Suite à de très nombreuses analyses des plus modernes : ADN, toxicologie, parasitologie, etc. l’authentification d’Agnès fut possible ainsi que sa date de décès qui correspondait à la fourchette indiquée par les scientifiques. Ses quatre enfantements furent avérés dont le dernier puisqu’on trouva dans l’urne les restes d’un squelette fœtal de sept mois.
Les résultats mirent au jour qu’Agnès était atteinte d’une infection parasitaire, l’ascaridiose, provoquant de terribles douleurs et pouvant entrainer la mort. Bien que traitée, Agnès connut un vrai calvaire. Aurait-on profité de cette maladie pour l’empoisonner ?

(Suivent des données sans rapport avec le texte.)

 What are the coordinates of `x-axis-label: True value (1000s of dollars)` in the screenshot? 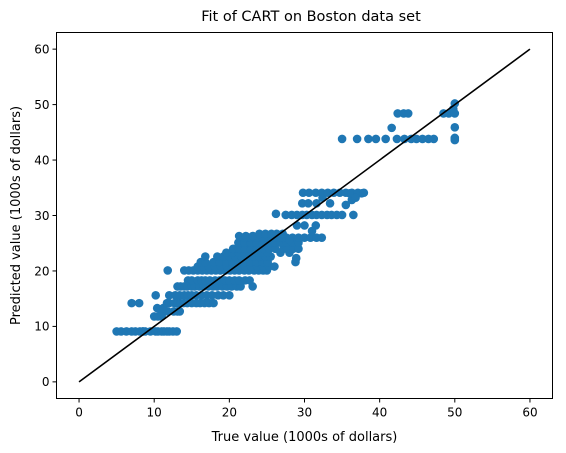 It's located at (304, 438).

Aucune trace d’arsenic. En revanche, les traces de mercure trouvées déterminèrent au moins un élément : il s’agissait d’une intoxication aiguë et non chronique. Les sels de mercure étaient utilisés depuis des siècles pour traiter les parasites intestinaux. Fut-elle victime d’une erreur de posologie ? Cette dose massive de mercure provient-elle de soins donnés à son cadavre pour son transport ? Assassinat ?
Les conclusions scientifiques s’arrêtent là. Si elles ont apporté des réponses, elles n’ont pu résoudre la principale question que seule l’Histoire révèlera peut-être un jour en livrant le nom du, de la ou des coupables.
Lors de ces examens, une reconstitution de son visage fut réalisée par la gendarmerie à partir de son crâne qui démontra que sa réputation de Dame de Beauté n’était pas usurpée.
Le 2 avril 2005, la magnifique courtisane reprit le chemin de son lieu de sépulture d’origine où elle repose depuis avec ses troublants secrets.